• _Sayfa alıntısı_:
◆ ◆ ◆ ◆ ◆
A- Şeytan yada Şeytanilik:
Şeytan öyle, cin, peri masallarında, yahut korkulu hayal üretim hikayelerde anlatılan öcü-böcü bir varlık değildir.
Ayrıca zaten bu anlatı türünde bir varlık da yoktur.
Günümüzdeki bilgisayar benzeri ama ondan çok daha üst düzeyde bulunan, “Levh-i Mahfuz” diye tabir edilen ana kitaba, C. Allah tarafından yapılan bir yazılım, yasa yada programdır. Ezeli bir program mahiyetinde görülmekle birlikte ne zaman kaderlendirildiğini, yani yazılımlanıp, yasalaştırıldığını ancak Allah kendisi bilir. Bu yazılım niteliği itibariyle virüssel bir programdır. Şimdiye dek anlaşıldığı üzere maddi yada manevi başkaca herhangi bir varlık değildir.
Mesela suyun kaynamasına dair yasa, yahut güneşin doğup batışına dair yasa, yani kaderleme gibi o da bir yasa ve kaderlemedir. Ne var ki şeytan denilen bu yasa, belirttiğimiz üzere virüssel özellikler taşır.
◆ ◆ ◆ ◆ ◆
• _Veri satırları_:
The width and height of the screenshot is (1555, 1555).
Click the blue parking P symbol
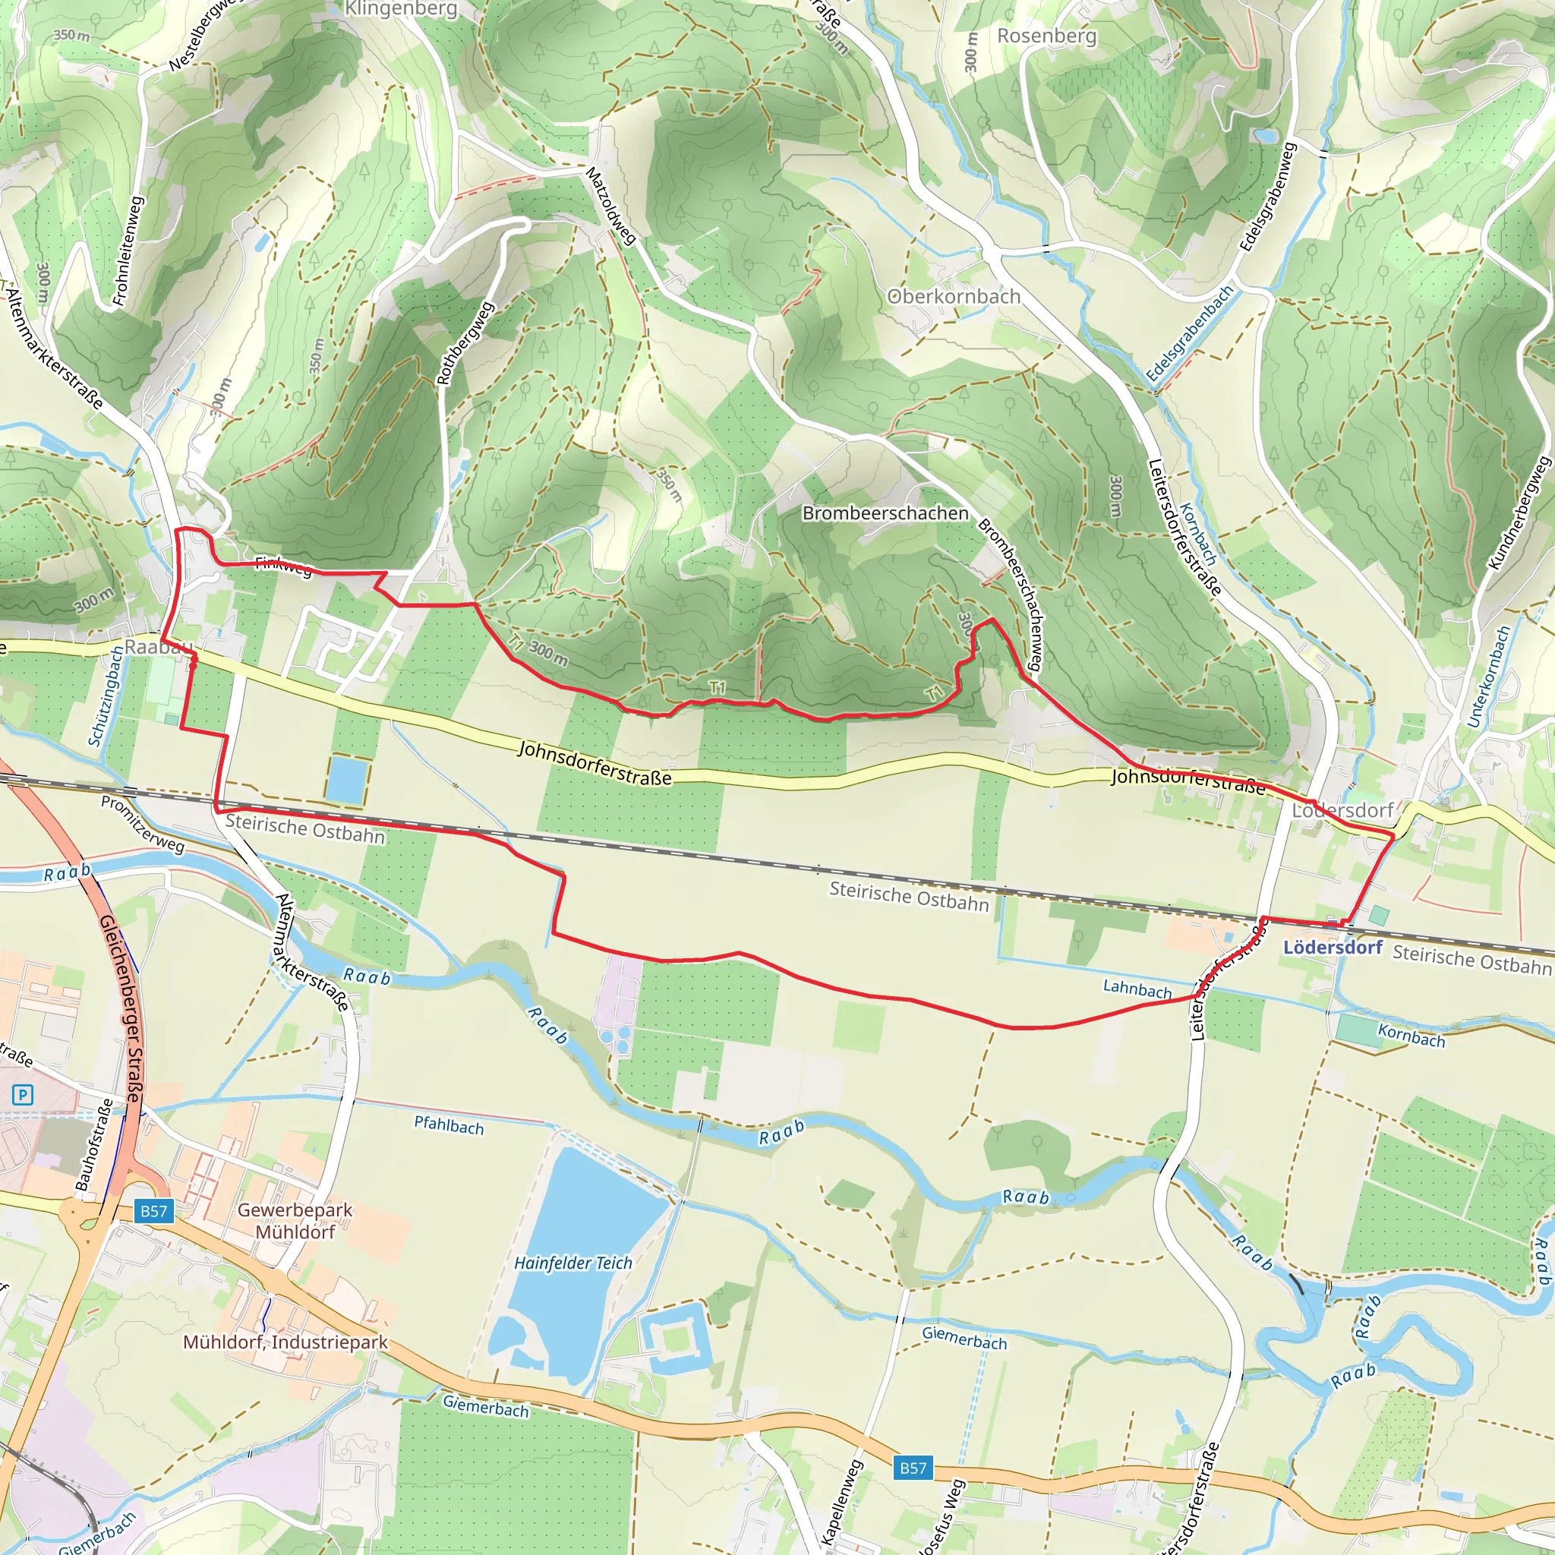24,1095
◆ ◆ ◆ ◆ ◆
• _Görevler_:
A - Sayfa alıntısına göre, Allah tarafından yapılan yazılımın bulunduğu ana kitap hangi adla anılır?
B - Sayfa alıntısında "Günümüzdeki bilgisayar benzeri" ile "herhangi bir varlık değildir." arasındaki bölümü, bu iki ifade de dahil olmak üzere aynen yeniden yazın.
Satırlara bakmanız gerekmiyor.

• _Çözümler aşağıda_:
A - Levh-i Mahfuz.

B -
Günümüzdeki bilgisayar benzeri ama ondan çok daha üst düzeyde bulunan, “Levh-i Mahfuz” diye tabir edilen ana kitaba, C. Allah tarafından yapılan bir yazılım, yasa yada programdır. Ezeli bir program mahiyetinde görülmekle birlikte ne zaman kaderlendirildiğini, yani yazılımlanıp, yasalaştırıldığını ancak Allah kendisi bilir. Bu yazılım niteliği itibariyle virüssel bir programdır. Şimdiye dek anlaşıldığı üzere maddi yada manevi başkaca herhangi bir varlık değildir.